- Input data -
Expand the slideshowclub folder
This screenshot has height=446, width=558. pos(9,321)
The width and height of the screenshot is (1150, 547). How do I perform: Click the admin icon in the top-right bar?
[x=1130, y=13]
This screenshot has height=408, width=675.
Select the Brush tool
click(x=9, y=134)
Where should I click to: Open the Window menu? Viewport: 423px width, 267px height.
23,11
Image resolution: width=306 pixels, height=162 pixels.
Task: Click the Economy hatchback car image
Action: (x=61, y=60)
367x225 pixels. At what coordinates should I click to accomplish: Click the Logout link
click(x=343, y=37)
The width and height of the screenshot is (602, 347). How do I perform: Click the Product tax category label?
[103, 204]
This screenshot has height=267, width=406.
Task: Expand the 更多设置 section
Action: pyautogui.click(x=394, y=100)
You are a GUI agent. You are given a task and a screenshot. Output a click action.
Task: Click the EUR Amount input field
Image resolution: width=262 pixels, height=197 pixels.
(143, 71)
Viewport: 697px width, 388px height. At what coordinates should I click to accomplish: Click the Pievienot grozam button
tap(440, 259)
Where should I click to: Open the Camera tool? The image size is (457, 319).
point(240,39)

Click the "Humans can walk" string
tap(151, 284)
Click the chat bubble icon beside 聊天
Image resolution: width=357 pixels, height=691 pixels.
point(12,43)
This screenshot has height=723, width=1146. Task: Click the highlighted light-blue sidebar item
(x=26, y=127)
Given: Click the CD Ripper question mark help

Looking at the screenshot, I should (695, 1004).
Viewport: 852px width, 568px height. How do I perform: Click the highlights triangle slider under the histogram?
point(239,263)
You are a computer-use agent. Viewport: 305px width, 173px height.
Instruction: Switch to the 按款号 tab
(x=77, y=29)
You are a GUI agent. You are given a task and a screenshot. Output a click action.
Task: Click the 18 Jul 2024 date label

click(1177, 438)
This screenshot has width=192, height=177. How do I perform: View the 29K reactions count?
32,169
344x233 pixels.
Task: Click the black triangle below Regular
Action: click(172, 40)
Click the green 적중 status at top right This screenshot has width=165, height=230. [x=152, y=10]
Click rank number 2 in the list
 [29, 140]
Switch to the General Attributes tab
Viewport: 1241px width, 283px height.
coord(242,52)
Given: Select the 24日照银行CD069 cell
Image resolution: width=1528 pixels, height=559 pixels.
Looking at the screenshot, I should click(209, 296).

- Required action -
Each line above is to be set down again verbatim.

- Result below -
Expand the slideshowclub folder
This screenshot has height=446, width=558. pos(9,321)
The width and height of the screenshot is (1150, 547). How do I perform: Click the admin icon in the top-right bar?
[x=1130, y=13]
This screenshot has height=408, width=675.
Select the Brush tool
click(x=9, y=134)
Where should I click to: Open the Window menu? Viewport: 423px width, 267px height.
23,11
Image resolution: width=306 pixels, height=162 pixels.
Task: Click the Economy hatchback car image
Action: (x=61, y=60)
367x225 pixels. At what coordinates should I click to accomplish: Click the Logout link
click(x=343, y=37)
The width and height of the screenshot is (602, 347). How do I perform: Click the Product tax category label?
[103, 204]
This screenshot has height=267, width=406.
Task: Expand the 更多设置 section
Action: pyautogui.click(x=394, y=100)
You are a GUI agent. You are given a task and a screenshot. Output a click action.
Task: Click the EUR Amount input field
Image resolution: width=262 pixels, height=197 pixels.
(143, 71)
Viewport: 697px width, 388px height. At what coordinates should I click to accomplish: Click the Pievienot grozam button
tap(440, 259)
Where should I click to: Open the Camera tool? The image size is (457, 319).
point(240,39)

Click the "Humans can walk" string
tap(151, 284)
Click the chat bubble icon beside 聊天
Image resolution: width=357 pixels, height=691 pixels.
point(12,43)
This screenshot has height=723, width=1146. Task: Click the highlighted light-blue sidebar item
(x=26, y=127)
Given: Click the CD Ripper question mark help

Looking at the screenshot, I should (695, 1004).
Viewport: 852px width, 568px height. How do I perform: Click the highlights triangle slider under the histogram?
point(239,263)
You are a computer-use agent. Viewport: 305px width, 173px height.
Instruction: Switch to the 按款号 tab
(x=77, y=29)
You are a GUI agent. You are given a task and a screenshot. Output a click action.
Task: Click the 18 Jul 2024 date label

click(1177, 438)
This screenshot has width=192, height=177. How do I perform: View the 29K reactions count?
32,169
344x233 pixels.
Task: Click the black triangle below Regular
Action: click(172, 40)
Click the green 적중 status at top right This screenshot has width=165, height=230. [x=152, y=10]
Click rank number 2 in the list
 [29, 140]
Switch to the General Attributes tab
Viewport: 1241px width, 283px height.
coord(242,52)
Given: Select the 24日照银行CD069 cell
Image resolution: width=1528 pixels, height=559 pixels.
Looking at the screenshot, I should click(209, 296).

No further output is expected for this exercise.